The discussion about the future of the Euro: Among a Post-Keynesian, a European Etatist, an Austrian economist and an advocate of a Northern Euro on the French website www.atlantico.fr.
The French paper is asking: “Sommet européen : créer un euro du Nord est-il le seul moyen de sauver l’Europe de l’austérité ?”
Is the creation of a Northern Euro the only way to save Europe from austerity?
Nicolas Goetzmann is a private wealth manager, a former portfolio manager. He is a graduate of the Master of Finance Bank Luxembourg School of Finance, and holds a Master in Business Law from Robert Schuman University of Strasbourg. In 2012, he created the site contrintuitif.com. He wants to stop austerity and to create a growth mandate for the ECB.
Paul Goldschmit is a member of the Advisory Board of the Thomas More Institute. Previously he was director of “Financial Operations” in the Directorate General “Economic and Financial Affairs” of the European Commission. His idea is to create a European federal state.

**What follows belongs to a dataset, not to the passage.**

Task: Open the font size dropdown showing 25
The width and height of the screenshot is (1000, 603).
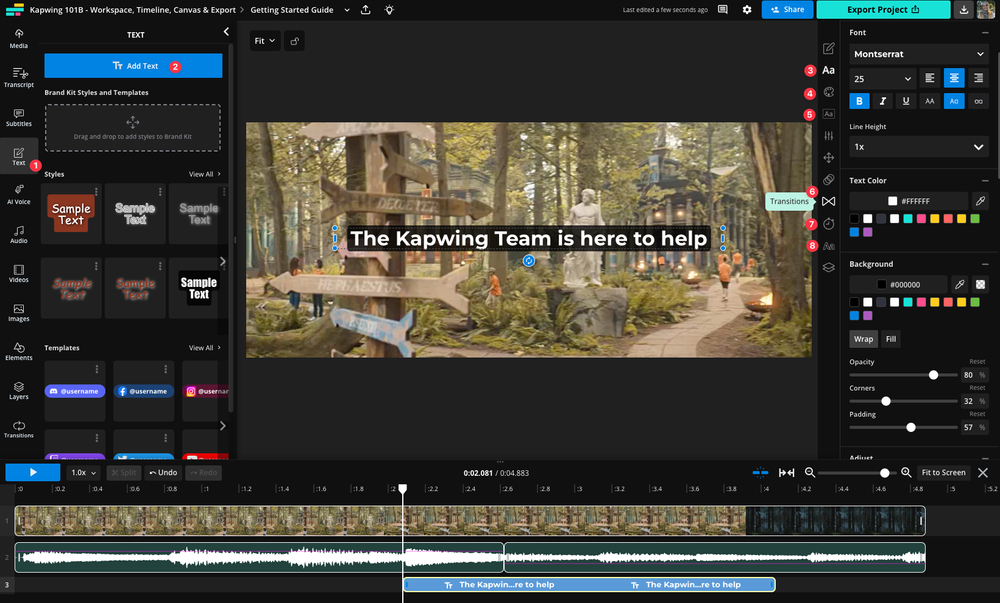Action: click(880, 78)
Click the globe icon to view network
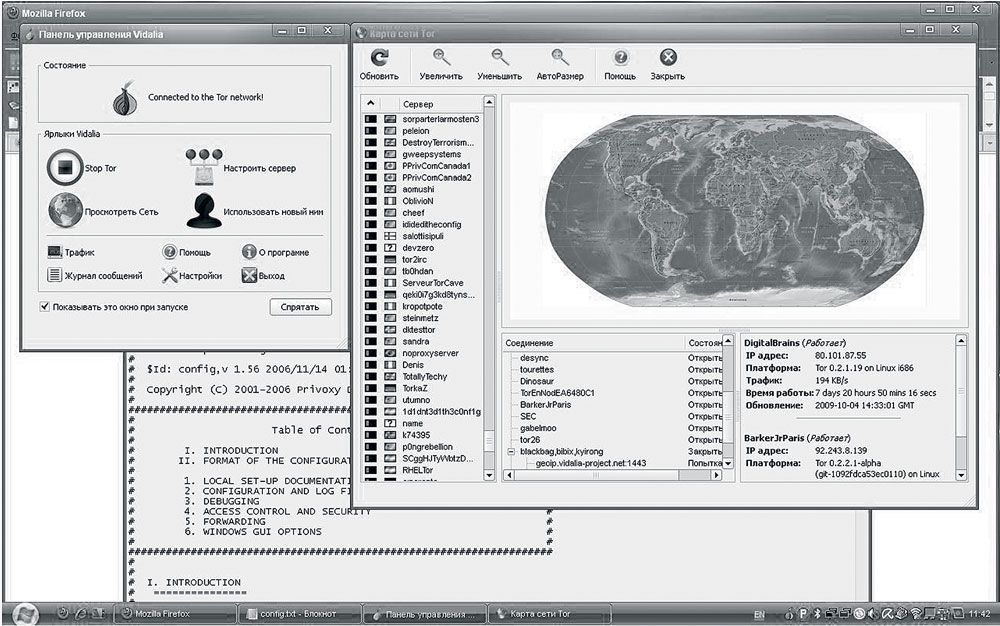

Philippe Herlin’s is financial researcher, lecturer at the CNAM. He is the author of Gold, an investment for the future (Eyrolles, 2012), Rethinking Economics (Eyrolles, 2012) and France, the bankruptcy? : After the loss of the AAA (Eyrolles 2012). His site is www.philippeherlin.com. He advocates the introduction of local currencies, in parallel to the euro.
George Dorgan is a former analyst at UBS and Reuters. He currently works as financial consultant in Switzerland. He is also the chief editor of the blog snbchf.com . George Dorgan‘s idea is to eliminate the global imbalances in merchandise trade, the big German surplus, but also the trade deficits of the periphery, the United States, the UK and France. Europe should be divided into two different zones, one with a stronger Northern euro and one with the existing, the old euro. This would make the periphery competitive very quickly instead of sinking into years and decades of austerity and depression.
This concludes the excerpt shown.